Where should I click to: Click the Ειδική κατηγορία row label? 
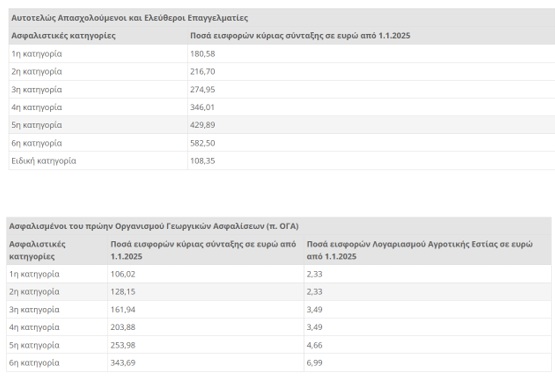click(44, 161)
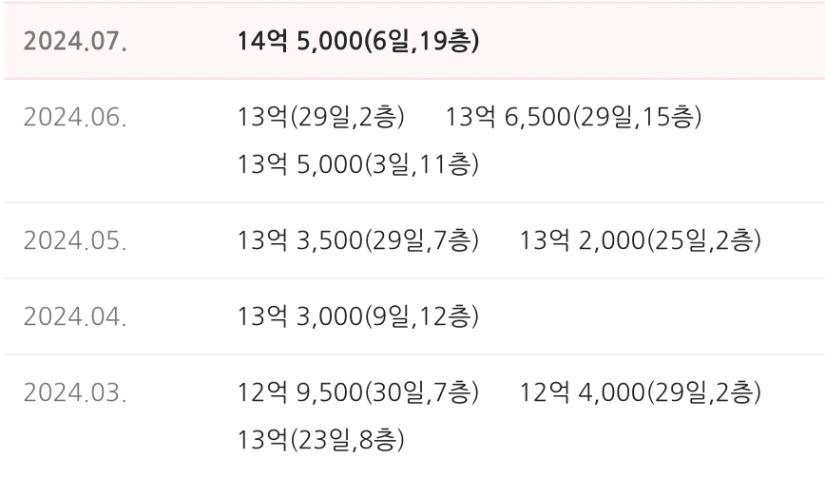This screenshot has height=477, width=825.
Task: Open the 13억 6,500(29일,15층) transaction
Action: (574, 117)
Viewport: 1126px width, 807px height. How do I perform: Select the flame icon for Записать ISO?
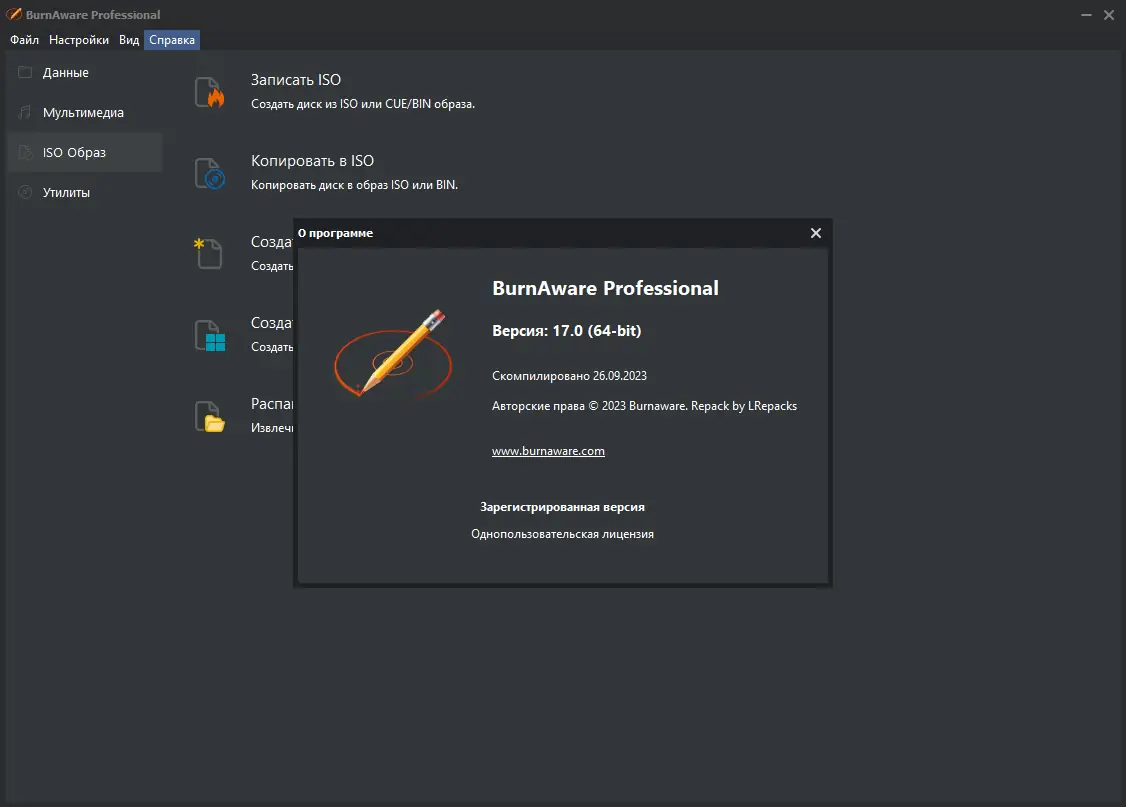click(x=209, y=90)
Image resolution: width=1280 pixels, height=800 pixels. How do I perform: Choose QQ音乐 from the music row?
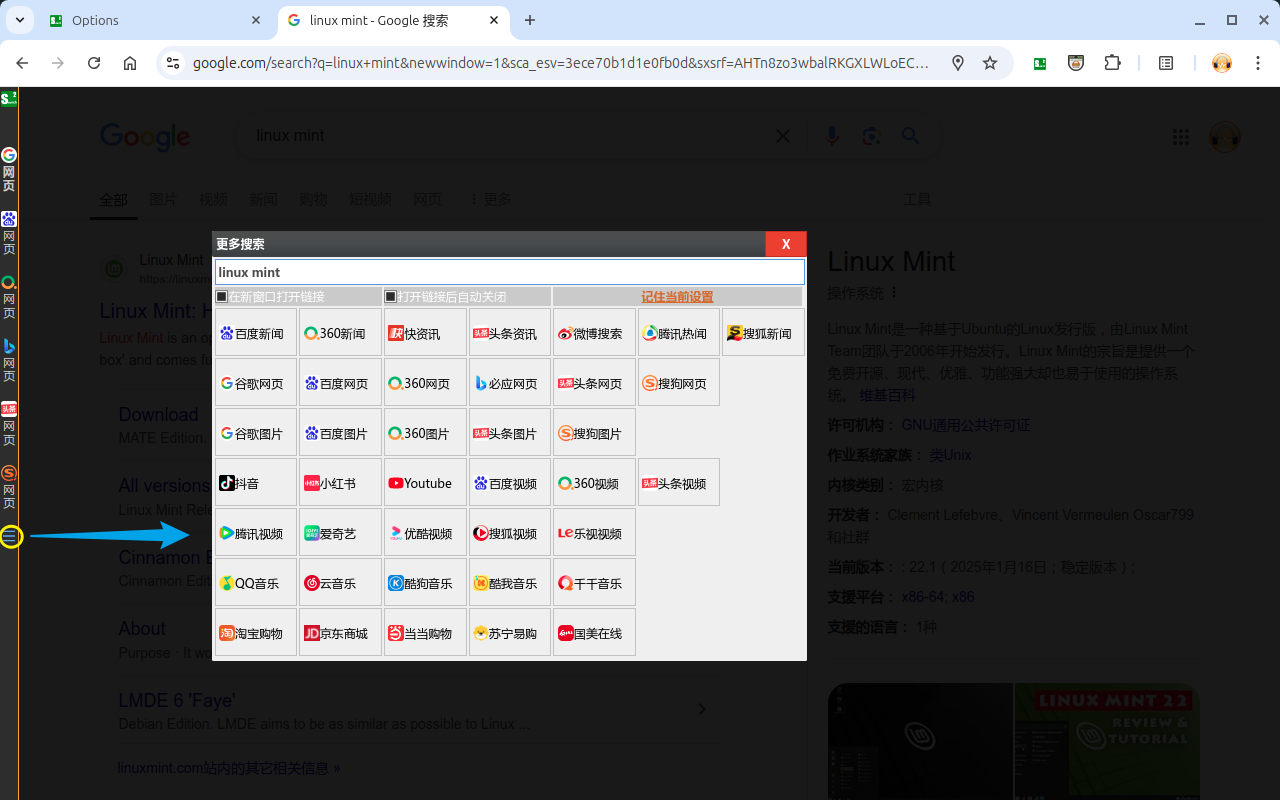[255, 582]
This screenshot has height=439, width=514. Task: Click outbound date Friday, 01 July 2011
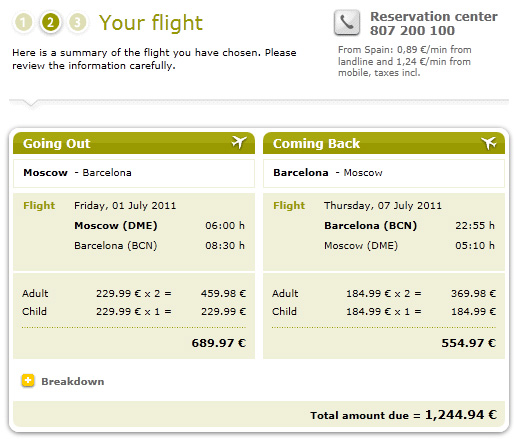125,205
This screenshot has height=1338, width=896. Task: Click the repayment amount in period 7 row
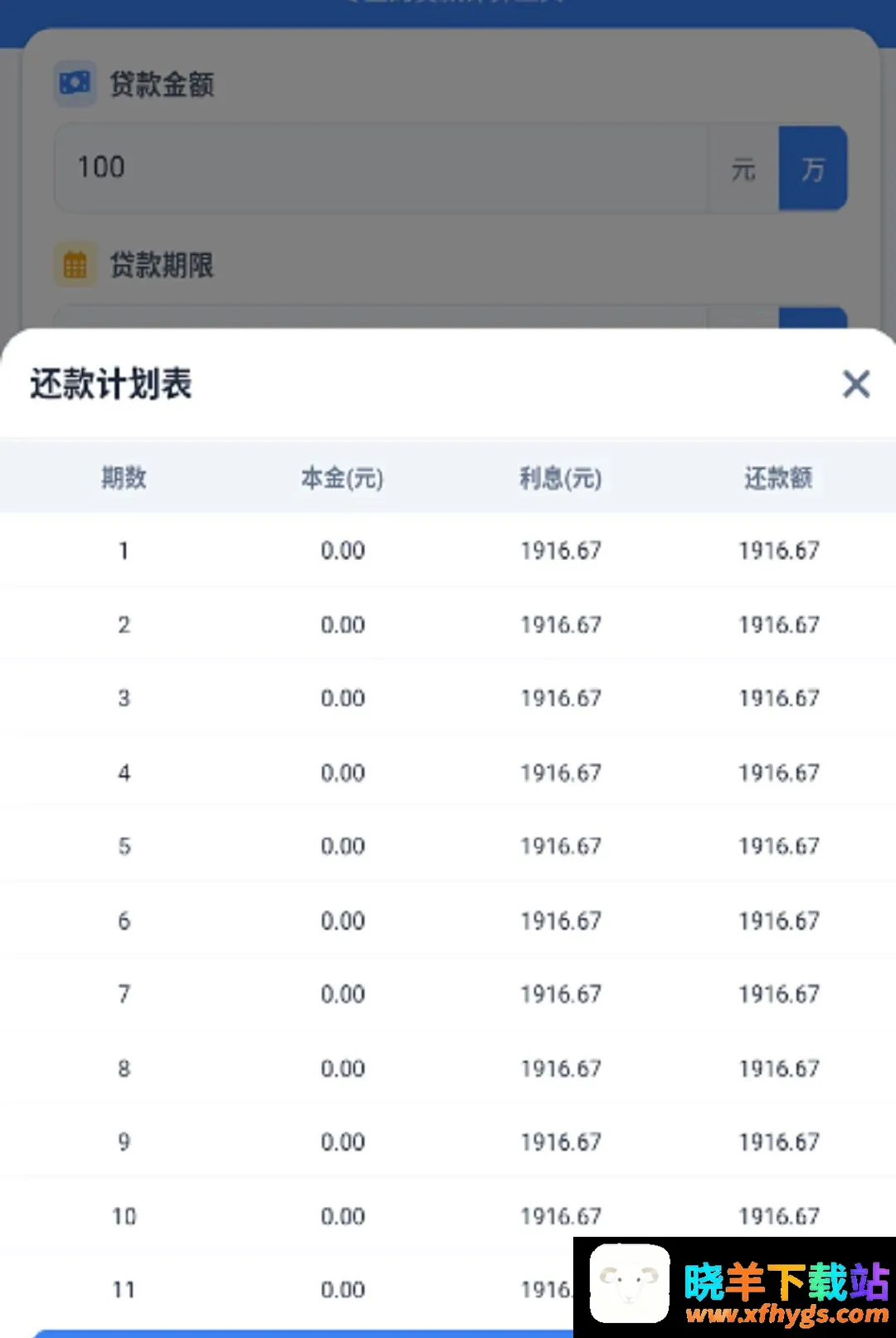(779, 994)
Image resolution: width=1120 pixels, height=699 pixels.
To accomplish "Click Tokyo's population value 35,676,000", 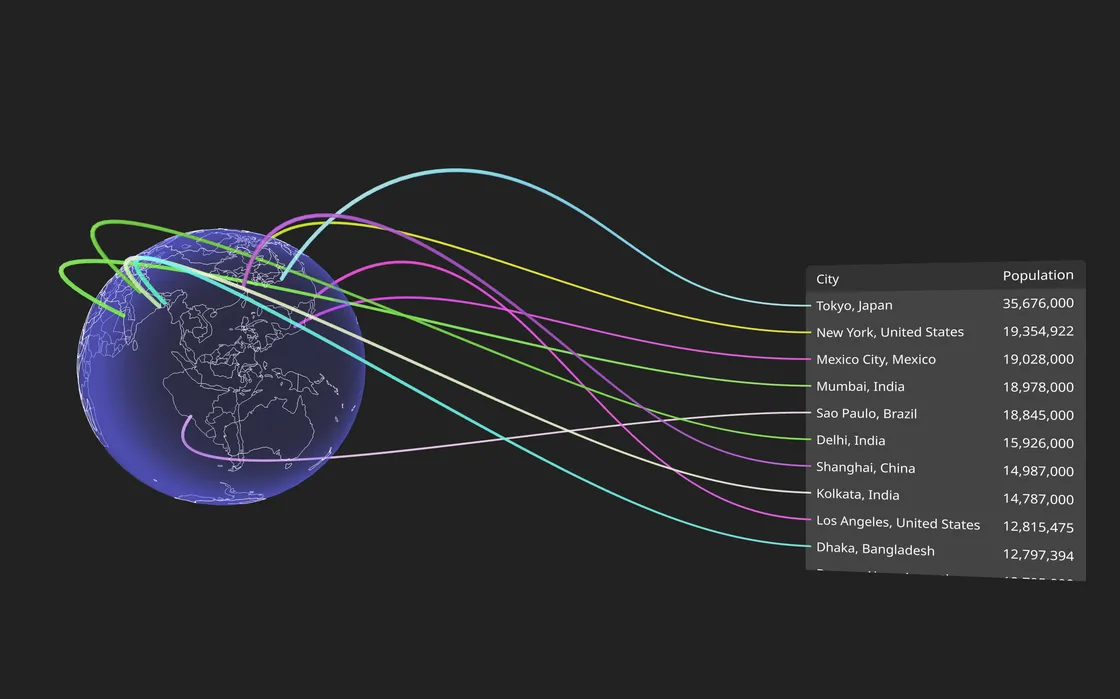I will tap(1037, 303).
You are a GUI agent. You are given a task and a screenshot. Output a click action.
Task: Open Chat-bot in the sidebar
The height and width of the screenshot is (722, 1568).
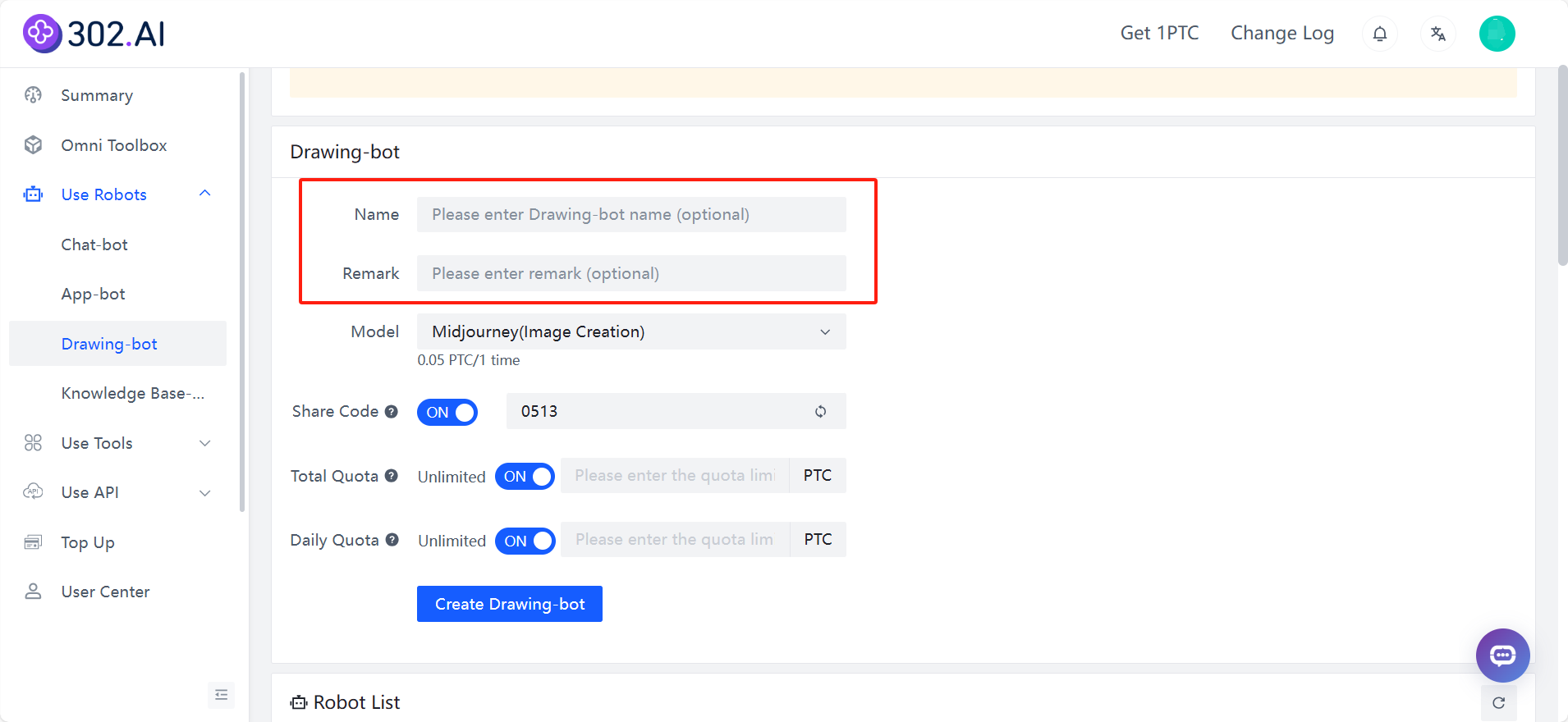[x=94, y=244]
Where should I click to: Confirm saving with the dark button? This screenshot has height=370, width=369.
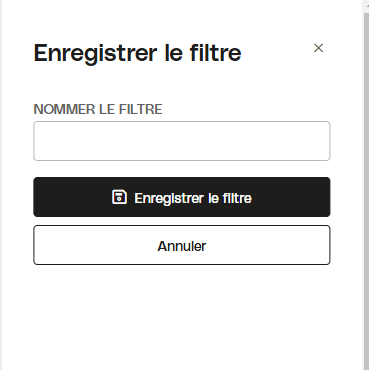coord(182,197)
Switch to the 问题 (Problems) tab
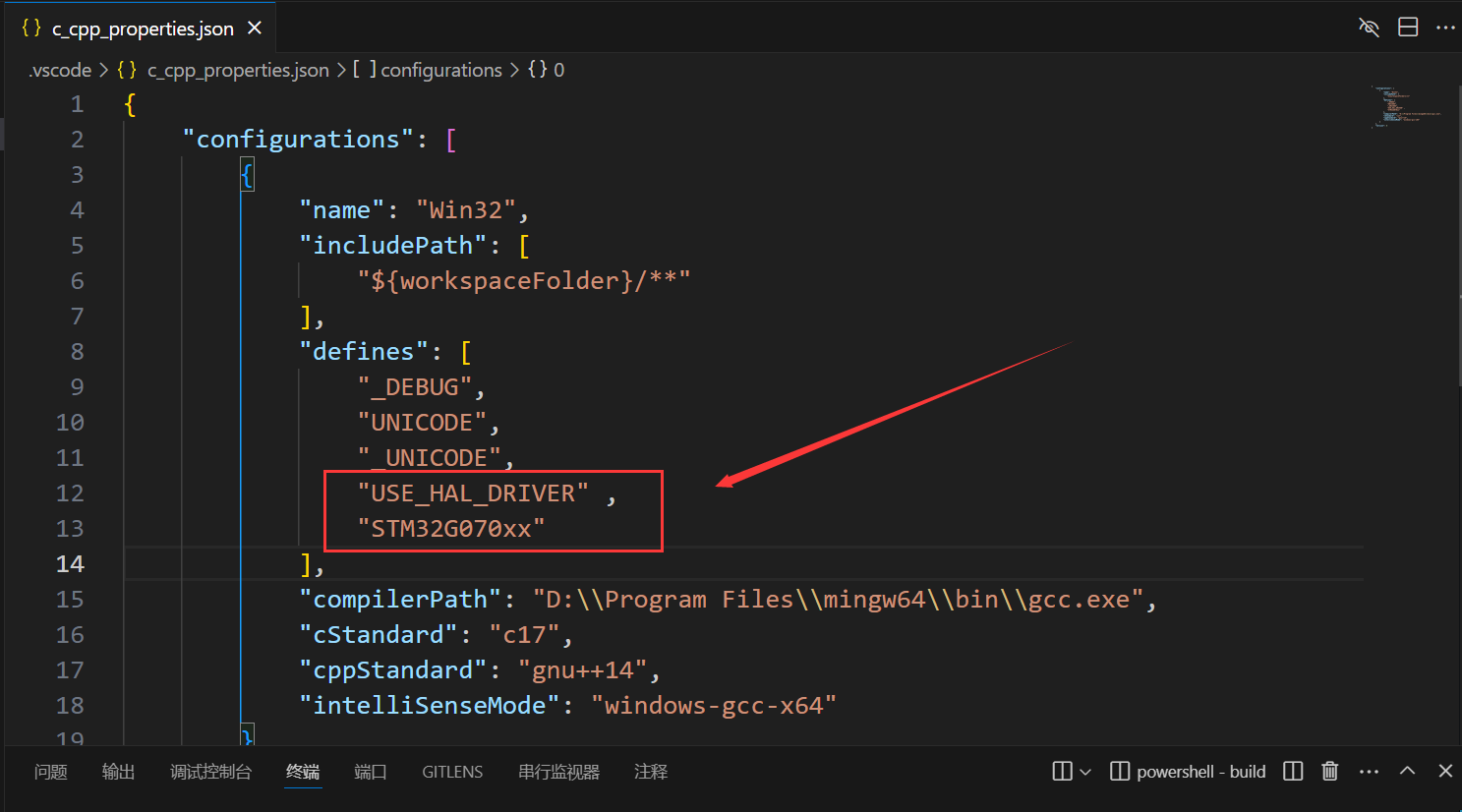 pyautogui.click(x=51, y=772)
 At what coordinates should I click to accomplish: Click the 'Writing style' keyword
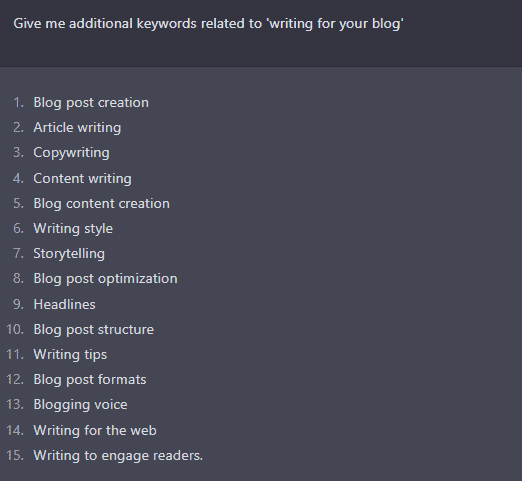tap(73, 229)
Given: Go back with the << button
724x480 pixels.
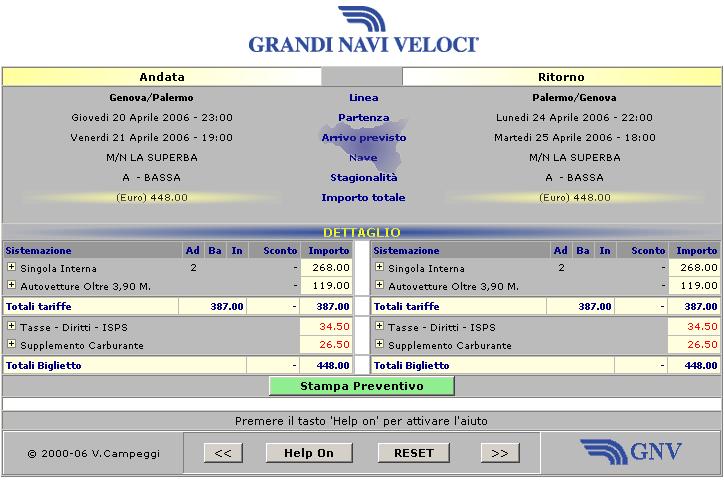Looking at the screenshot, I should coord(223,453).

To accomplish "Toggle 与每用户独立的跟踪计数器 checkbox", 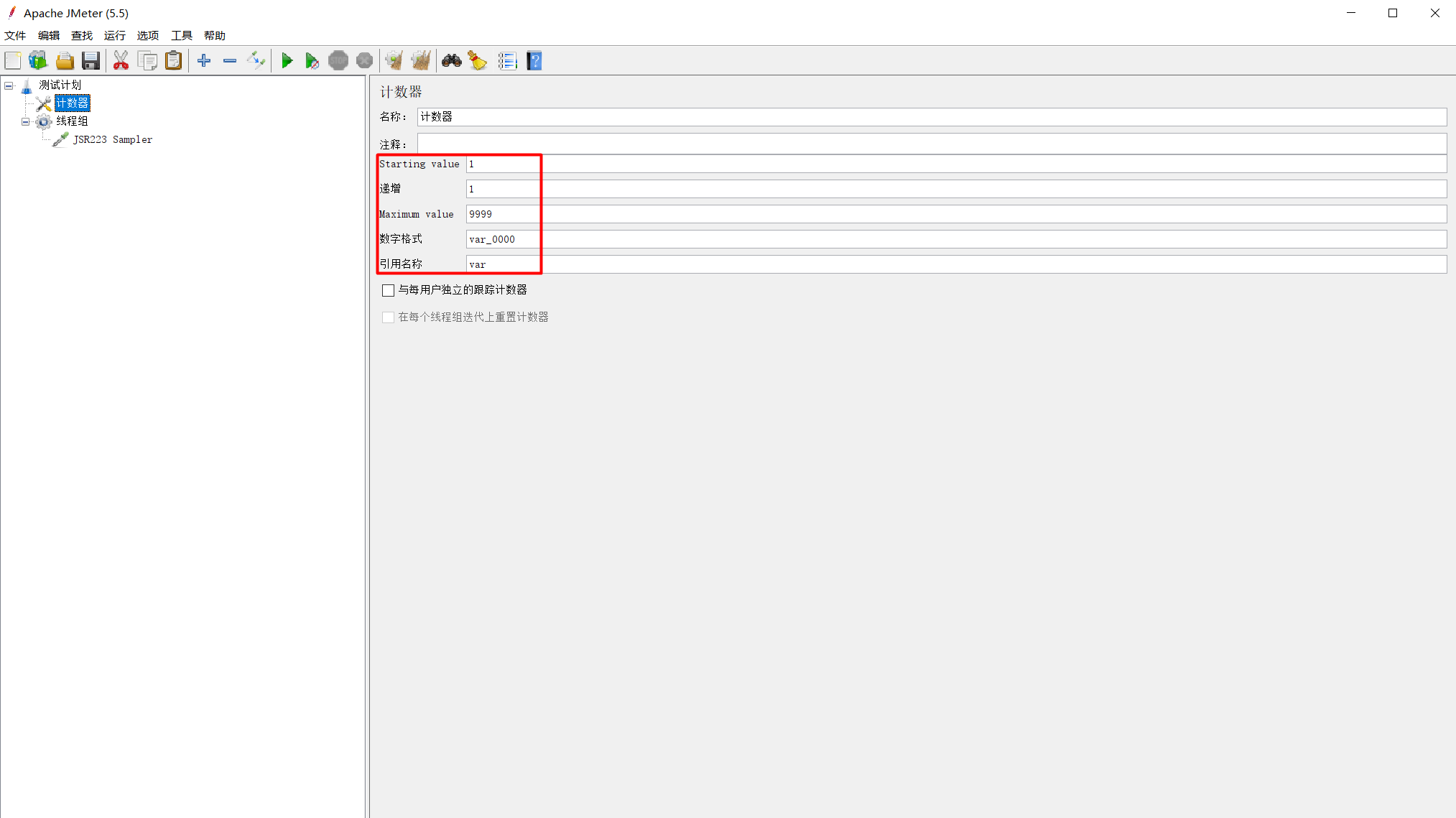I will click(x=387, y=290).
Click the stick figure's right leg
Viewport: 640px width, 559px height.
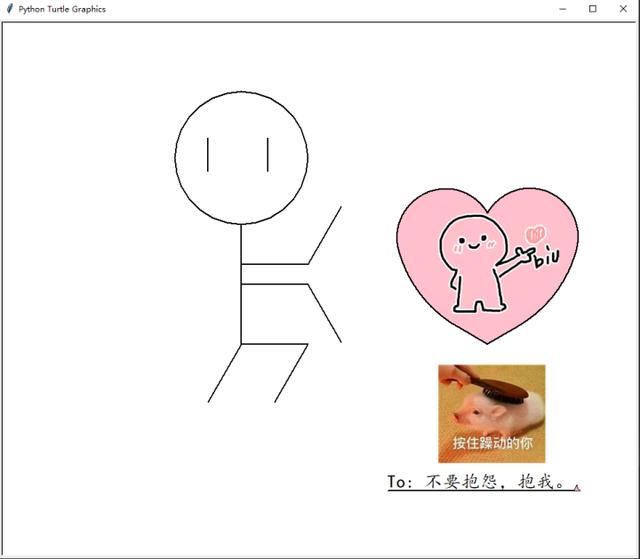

About this exercise
Give back exactly the lines running from the one that contains "Click the stick figure's right leg" to the end of the records, including both of those lines and excluding every picture.

Finished task
Click the stick figure's right leg
Viewport: 640px width, 559px height.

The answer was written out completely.